Em 2025, a Consolidação das Leis do Trabalho (CLT) passou por alterações que impactam diretamente na concessão de férias aos trabalhadores. A mudança determina que todos os funcionários tenham seus períodos de descanso respeitados dentro de um prazo máximo de 12 meses após o cumprimento de um ano de serviço.
Caso a empresa descumpra essa regra, está sujeita a multa automática, o que representa um mecanismo de proteção aos direitos do empregado sem a necessidade de recorrer à justiça.
A estrutura básica das férias, de 30 dias corridos remunerados, permanece, mas a legislação trouxe ajustes que aumentam a previsibilidade e organização do descanso. O primeiro período deve ter no mínimo 14 dias corridos, enquanto os demais intervalos não podem ser inferiores a cinco dias cada.
O empregador precisa apresentar uma justificativa formal para dividir o período e o funcionário mantém o direito de recusar a proposta, garantindo que o descanso não seja prejudicado por decisões unilaterais.

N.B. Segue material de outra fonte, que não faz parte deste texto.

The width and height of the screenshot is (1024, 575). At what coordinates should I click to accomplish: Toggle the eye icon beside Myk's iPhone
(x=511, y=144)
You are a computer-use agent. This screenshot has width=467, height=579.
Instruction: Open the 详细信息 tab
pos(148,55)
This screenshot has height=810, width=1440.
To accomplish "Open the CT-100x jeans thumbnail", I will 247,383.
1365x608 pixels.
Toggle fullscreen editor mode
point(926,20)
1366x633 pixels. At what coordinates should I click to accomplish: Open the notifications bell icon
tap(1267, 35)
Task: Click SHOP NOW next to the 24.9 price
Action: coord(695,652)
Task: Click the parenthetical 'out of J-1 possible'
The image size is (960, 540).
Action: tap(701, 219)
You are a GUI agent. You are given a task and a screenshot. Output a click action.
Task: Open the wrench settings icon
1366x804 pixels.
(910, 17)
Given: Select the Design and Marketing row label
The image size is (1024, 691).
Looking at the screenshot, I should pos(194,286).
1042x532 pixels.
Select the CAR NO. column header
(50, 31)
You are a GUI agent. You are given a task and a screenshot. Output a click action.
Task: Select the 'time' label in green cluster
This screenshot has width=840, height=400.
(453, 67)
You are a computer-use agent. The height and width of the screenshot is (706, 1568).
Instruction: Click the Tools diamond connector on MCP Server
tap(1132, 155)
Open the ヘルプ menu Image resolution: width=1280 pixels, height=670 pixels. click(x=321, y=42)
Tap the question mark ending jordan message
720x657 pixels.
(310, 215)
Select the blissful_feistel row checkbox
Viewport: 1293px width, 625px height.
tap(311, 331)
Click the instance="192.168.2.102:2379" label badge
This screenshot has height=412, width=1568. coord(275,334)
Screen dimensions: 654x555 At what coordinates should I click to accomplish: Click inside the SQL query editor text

Comunicação e planejamento do descanso
Outra exigência importante é que o início das férias seja informado por escrito com antecedência mínima de 30 dias. Antes da atualização, muitos trabalhadores recebiam avisos tardios ou informais, dificultando o planejamento pessoal.
Agora, a comunicação formal e antecipada permite que os funcionários organizem suas atividades, compromissos e viagens, garantindo que o período de descanso seja efetivo e livre de imprevistos. Essa medida ainda contribui para a redução de conflitos entre empregador e empregado, pois estabelece regras claras sobre a programação do benefício.
O impacto das mudanças já é percebido na organização do calendário de 2026. Com 10 feriados nacionais, sendo nove em dias úteis, os trabalhadores terão oportunidades de combinar férias e feriados prolongados, aproveitando períodos de descanso mais longos.